Based on a folk legend
A long-long time ago, before the time of the Hungarian Conquest, Longobard people were living in Pannonia. Their ruler was King Rád, a true giant, feared by all.
King Frederick, however, attacked his people with a great army, and so King Rád had to call his people to arms too. He sent word to his ally Csörsz, king of the Avars, to help him in his great time of need.
King Csörsz came with a large army, and together they defeated King Frederick’s troops that not a single warrior remained to tell the story.
When the battle was over King Rád had a huge feast prepared in his palace. Wine flowed in rivers and the mood was so good that even the lame began to dance.
King Csörsz, however, did not dance: he could not take his eyes off Délibáb (‘Mirage’), King Rád’s beautiful daughter, for he had never before seen anyone so beautiful in all his life. After looking at her for hours he finally said: ‘King Rád, I have rescued your people, your nation, from sure destruction. Give me your daughter’s hand in return!’
‘She is yours, but only if you take her home over water, King Rád replied.
The Avar king understood his demand, but would he had not! He demanded his people to dig a riverbed, so he could carry his new wife home on it.
The Avar’s worked dug day and night, making the trench deeper and deeper. One day, as they were hard at work, a thunderstorm broke out. Bolts of lightning split the ground around them. Suddenly, a fiery bolt of lightning hit King Csörsz, and he died on the spot.
The riverbed was never finished, but the village of Ároktő by the willowed shores of the Tisza River, has preserved its memory in its name (in Hungarian the word ‘árok’ means trench). So has the village of Árokszállás, which was built at the end of the deep furrow. The trench itself still bears the name of the Avar king: it is called Csörsz’s Trench. (Adaptation by Dénes Lengyel)
Excepting for the dark-skinned people of Africa, there has hardly been an ethnic group researchers have not used their exuberant imagination to relate Hungarians with. One of the heated debates of the second half of the twentieth century, for example, was given rise to by the theory of Sumerian-Hungarian kinship, supported in large part by researchers who had emigrated to South America and Australia. Their works were on the list of banned literature during the period of dictatorship.
Most recently the publications of Hideo Matsumoto, a Japanese geneticist researching genetic markers all over the world, surprised scholars by indicating that certain genetic traits found in higher concentration in Japanese, Korean, Aynu, Tibetan, Tunguz, Yakut, and Eskimo people on one hand, and in Uygor, Native American, Iranian, and to a lesser degree in Sardinian and Hungarian people on the other, cannot be found in any other ethnic group. This led many to believe in certain ancient connections and genetic kinship.
Attempts have been made to relate Hungarians to the mysterious Etruscans, the Celts, ancient Latin peoples, the Scythians and Sanscrits, as well as more plausibly to the Turkish, the Iranians and Caucasian peoples. There were again others who ‘searched for kinship in the Jewish nation’ (Endre Ady: Before the Diffusion, 1914).

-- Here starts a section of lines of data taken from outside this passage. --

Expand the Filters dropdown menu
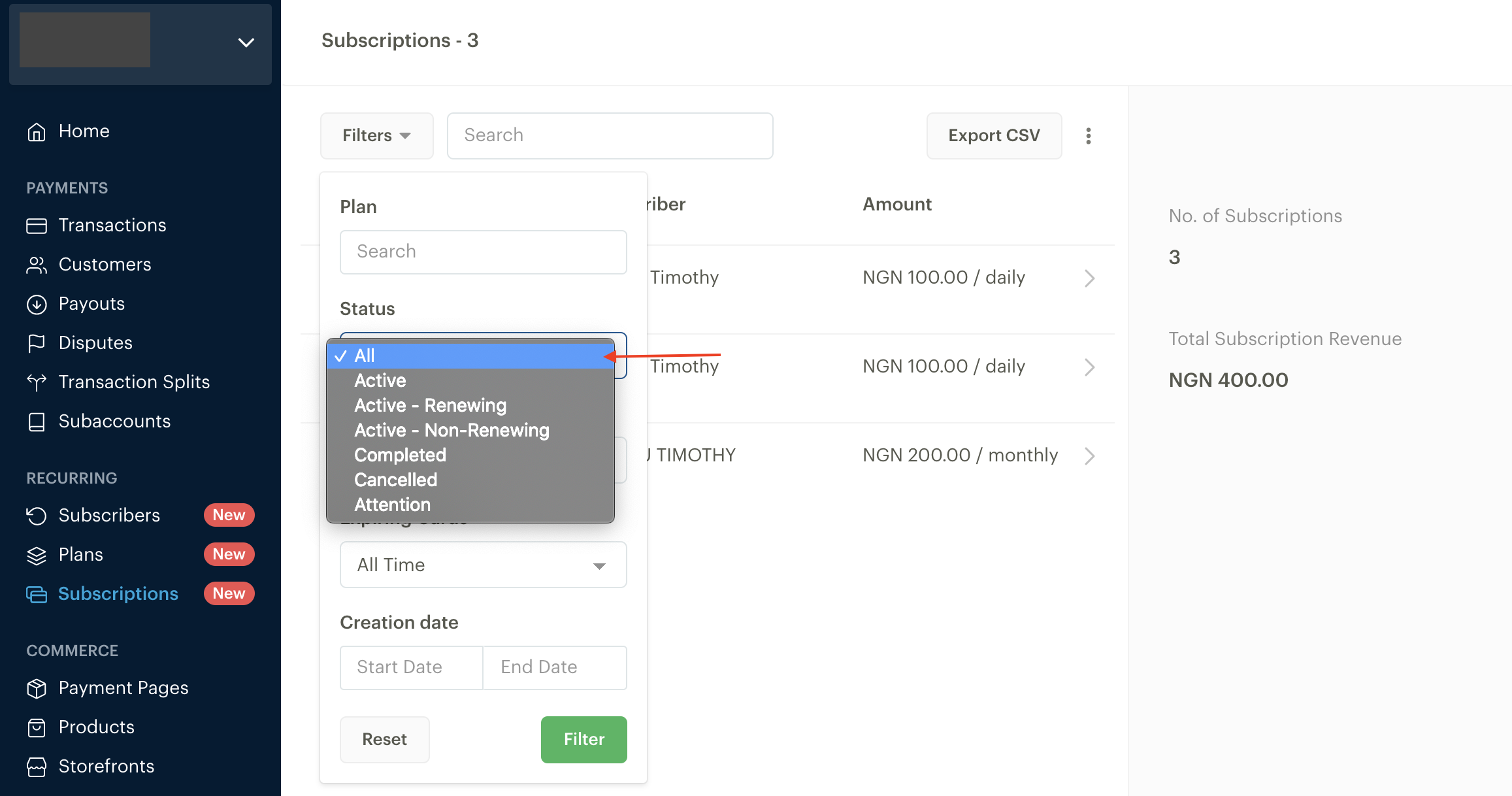 (x=376, y=135)
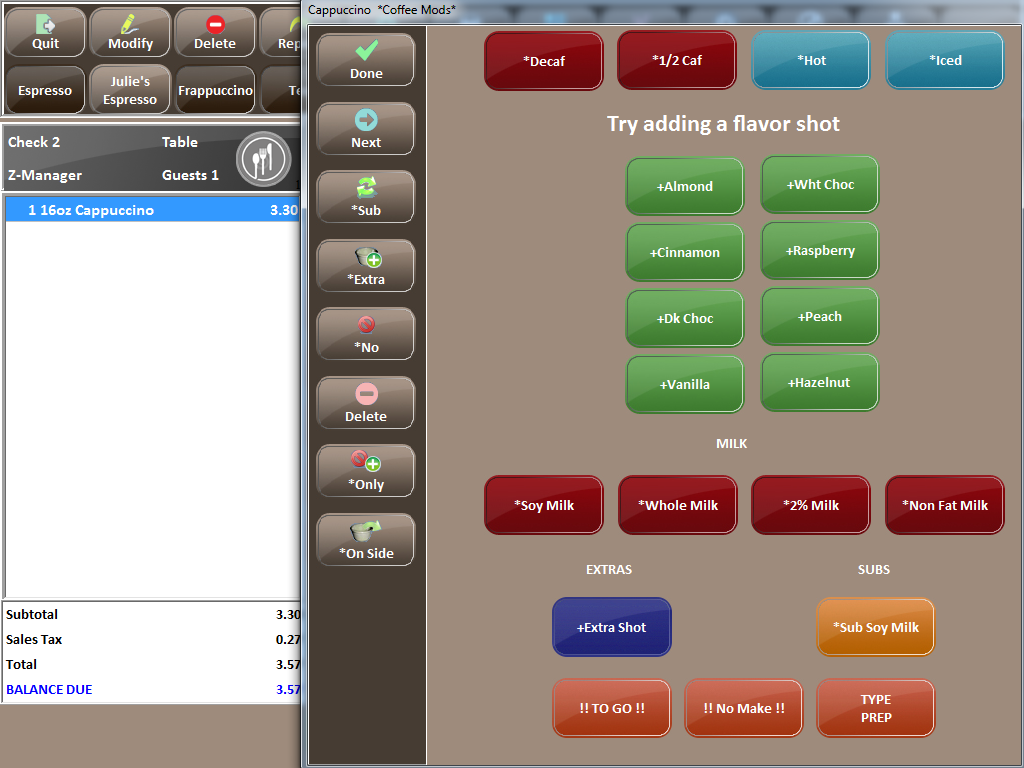
Task: Switch the drink to *Iced
Action: 944,60
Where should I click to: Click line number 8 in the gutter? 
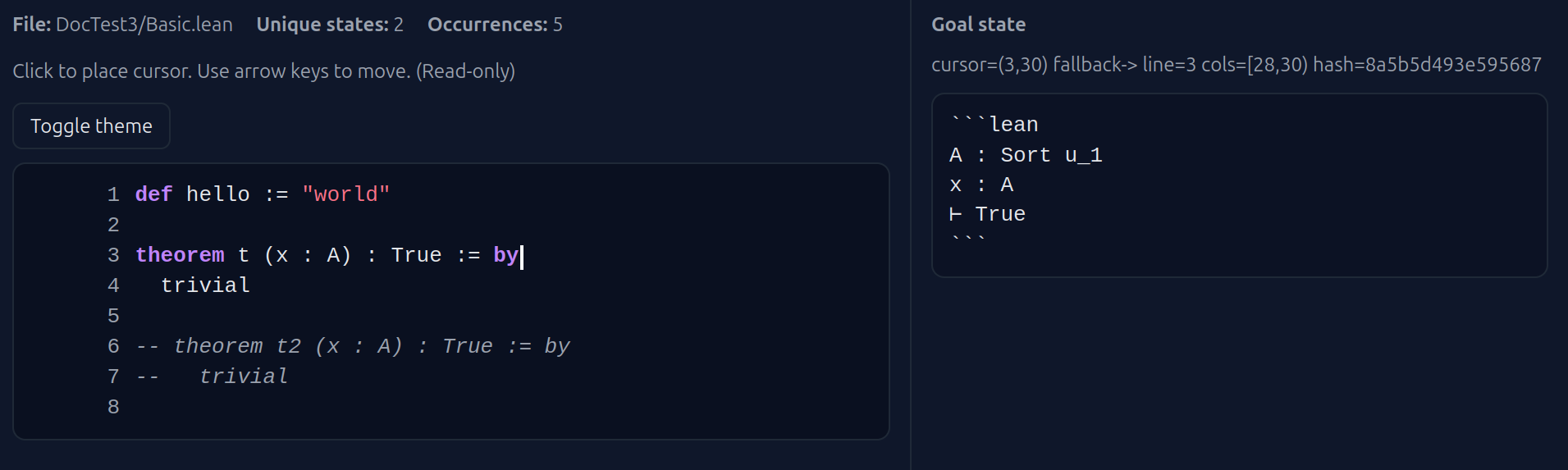113,407
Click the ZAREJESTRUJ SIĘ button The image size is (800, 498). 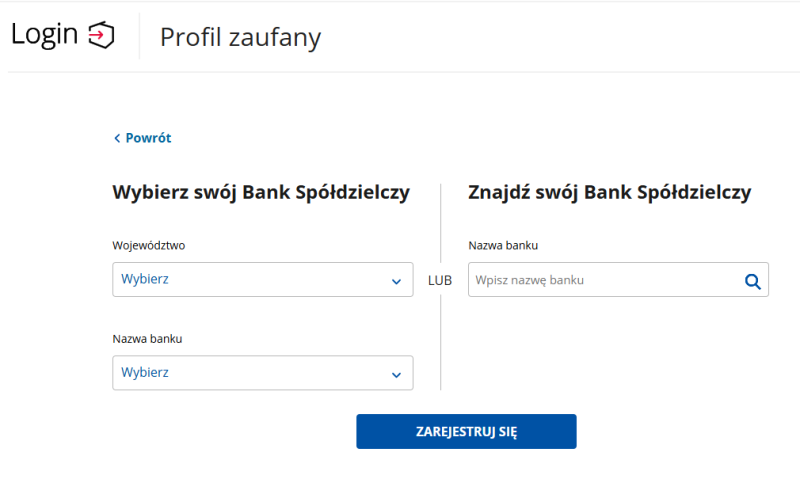tap(466, 432)
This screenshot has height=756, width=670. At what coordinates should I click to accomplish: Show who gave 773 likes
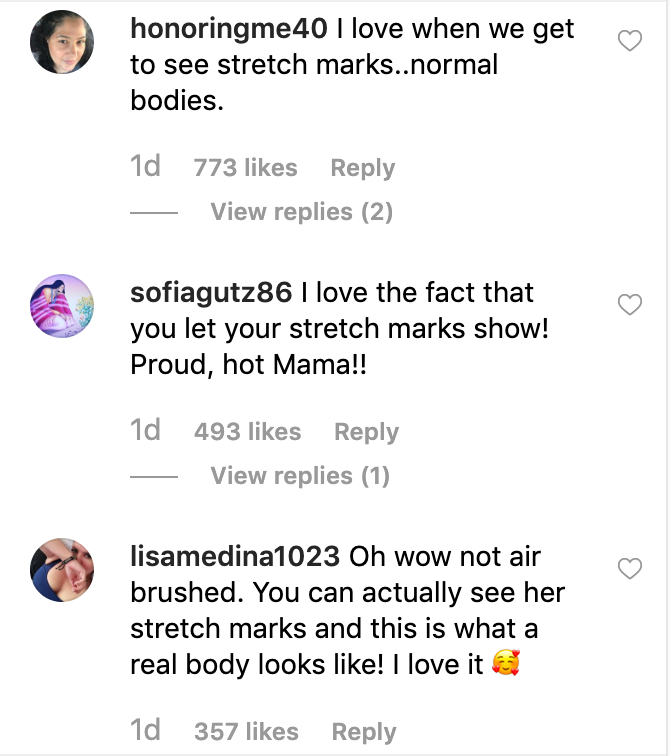click(x=246, y=168)
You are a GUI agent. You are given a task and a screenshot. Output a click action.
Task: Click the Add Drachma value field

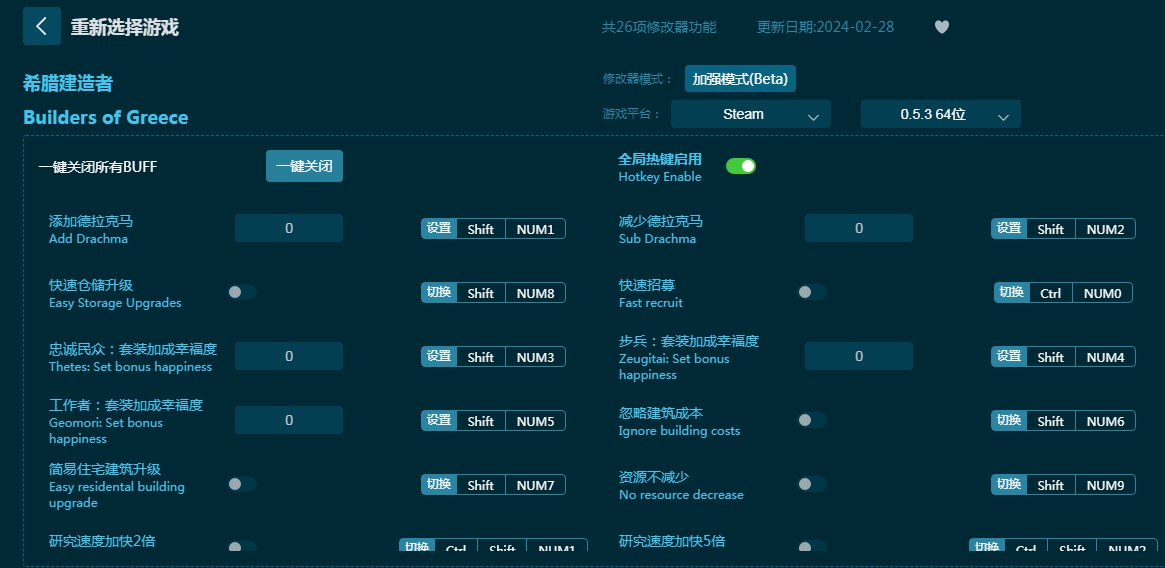[x=289, y=228]
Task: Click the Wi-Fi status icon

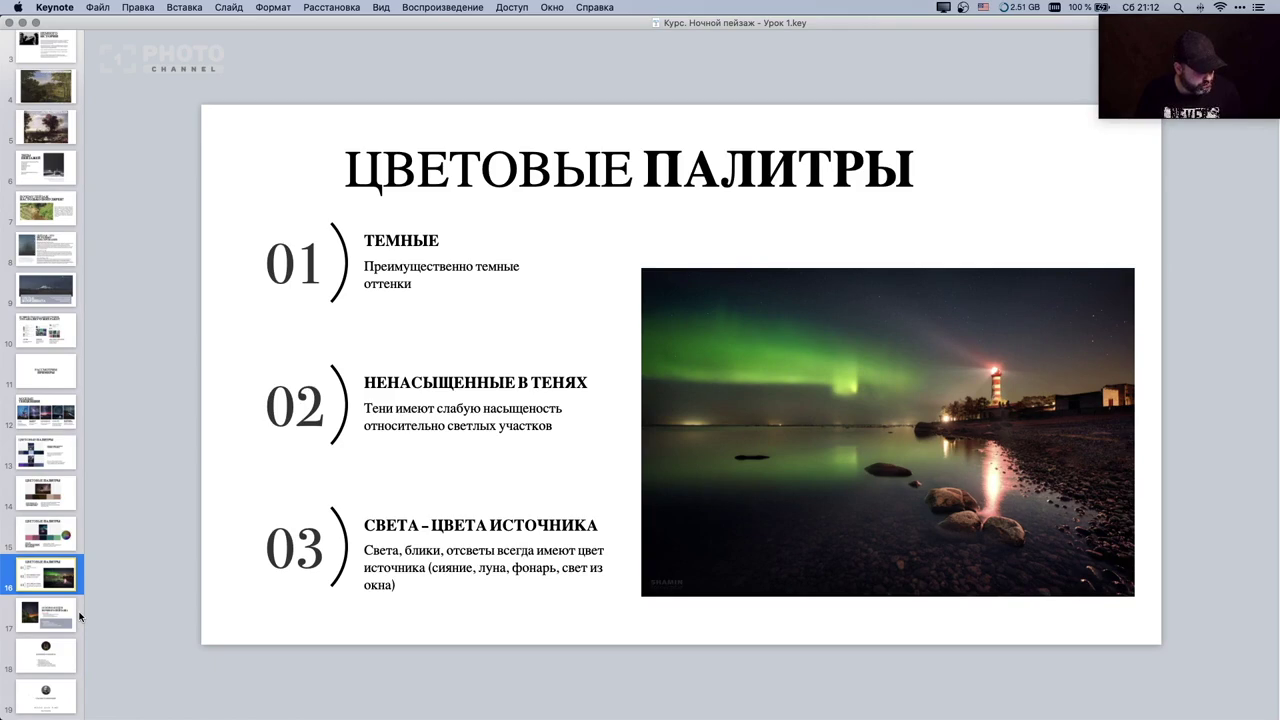Action: (x=1220, y=7)
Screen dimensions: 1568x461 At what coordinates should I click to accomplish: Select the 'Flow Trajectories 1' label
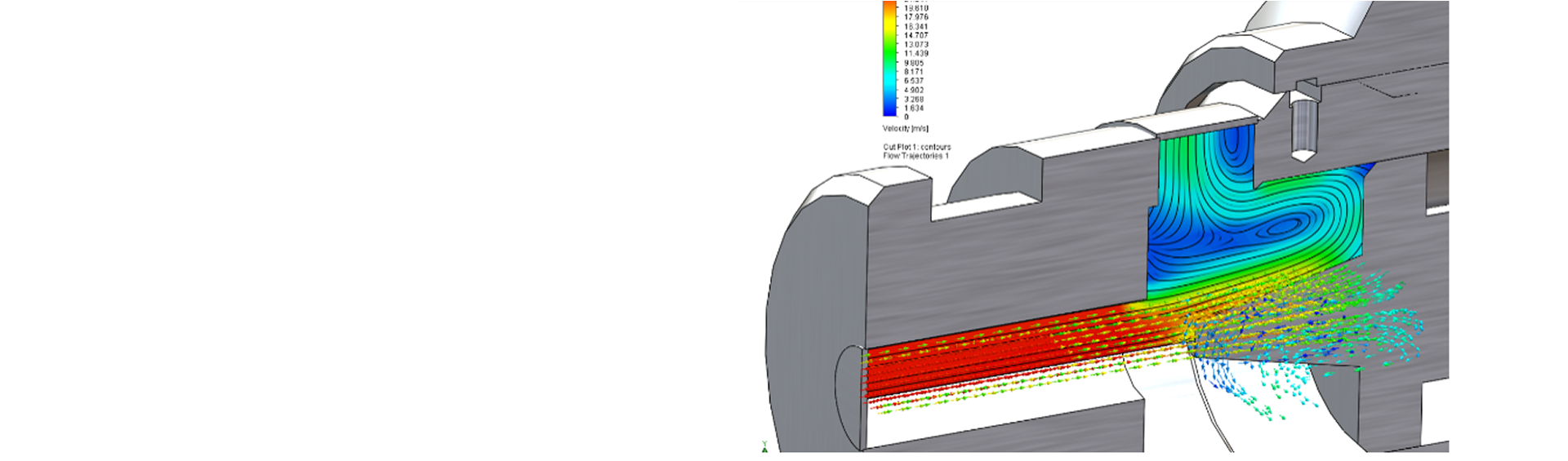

Of all theories, we consider Gyula László‘s the most probable. He based his theory on archeological evidence, such as the creeper plant and griffin bird motif found on dishes and jewelry, and burial customs, and identified late Avars as identical to early Hungarians. In his opinion they were the first settlers in the Carpathian Basin we can consider Hungarian and who, together with Árpád’s people arriving a little later, became a state founding unified nation during the course of the 10th century. The lifestyle of the early Hungarians (or late Avars) gradually adapted to the new land’s geographic characteristics and its more peaceful social environment. Instead of initiating expeditions and maintaining an equestrian nomadic lifestyle they chose to till the earth and raise livestock, which meant staying in one place. In place of yurts, quick to assemble and take down, they began building abodes half dug into the earth and with an indoor fireplace. In place of horses they raised oxen, capable of more strenuous work. They traded in their bow and sword for ploughs, spades and hoes to grow wheat, rye, barley, millet, lentils and other plants. Later on instead of the Shaman, they followed the teachings and word of Christian priests.